#### [EXERCISE PASSAGE]
>>>
Shedding Colonial Structures
The pros first: It is a seminal attempt at reconfiguring the imperial-era structured mercenary army that had won for the British their globe-girdling empire. In its post-1947 avatar, the Indian Army continued with its colonial institutions and affectations, such as the officers’ mess and cantonment culture, that has long irked Prime Minister Narendra Modi and is, perhaps, the prompt for this underway policy to ‘Indianise’ the military.
It will be intriguing, in any case, to see how the army chief, General Manoj Pande, a veteran sapper, proposes to re-engineer the infantry-heavy army dominated by proud, single class, regiments (Gurkha, Sikh, Jat, Madras, Maratha, etc.) deliberately designed during the British Raj on the politically astute but divisive myth of the ‘martial races’ into an army of Agniveers.
Three Vastly Different Services
Rajnath Singh was joined at the podium by the three services’ Chiefs of Staff. But let’s be clear that it is the infantry-heavy army – the least technical among them, that will mainly take in the short service recruits because the navy and air force simply cannot be expected to do so. Their relatively small manpower requirements coupled with technology-based wherewithal and war fighting concepts deter them from following Agnipath.
<<<
#### [SUPPLIED MATERIAL]
>>>
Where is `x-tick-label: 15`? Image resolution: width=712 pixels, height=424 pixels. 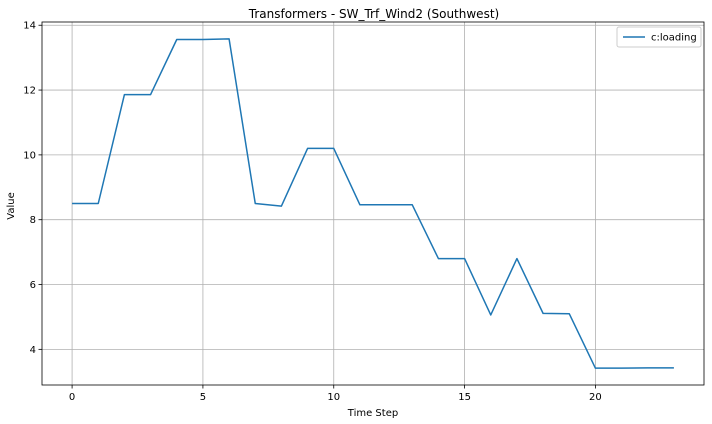
x-tick-label: 15 is located at coordinates (464, 398).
<<<
#### [PROMPT 1]
According to the passage on the Agnipath military recruitment policy, who is the army chief, and what is his background?
#### [PROMPT 2]
Extend the passage on the Agnipath military recruitment policy, picking up after its final sentence.
The listing is separate material and has no connection to the passage on the Agnipath military recruitment policy.

#### [REPLY 1]
General Manoj Pande, a veteran sapper.

#### [REPLY 2]
Ironically, it is precisely the technical expertise imparted to entrance-level sailors and airmen in esoteric technologies to enable them in peacetime and war, to operate systems of all kinds (sonar, avionics, radar, communications, etc.), to run and maintain warships and aircraft, to upkeep powerplants and weapons and secondary systems onboard varied platforms, and otherwise to keep the Indian Navy and the Air Force in play, that makes them more readily employable in the civilian world should any of them seek an early exit from military careers or a second career post-retirement.
In other words, many of the positives Rajnath Singh claimed for the Agnipath programme, such as producing technically competent, high-tech workers that industry would gladly offtake and who will end up increasing labour productivity, and spurring industrial and GDP growth, etc., are an exaggeration. Because it is certain that the 25% of the Agniveer cohort who show any talent for technology will be retained by the army to run its high-tech equipment.
The reason for this is because of the differing nature of warfare the three armed services prepare for. While air and naval warfighting are, as mentioned, machine-intensive, land wars are manpower weighted. An army needs unending hordes of preferably youthful ‘boots on the ground’ to fight for and hold mountainous territory against a hostile China.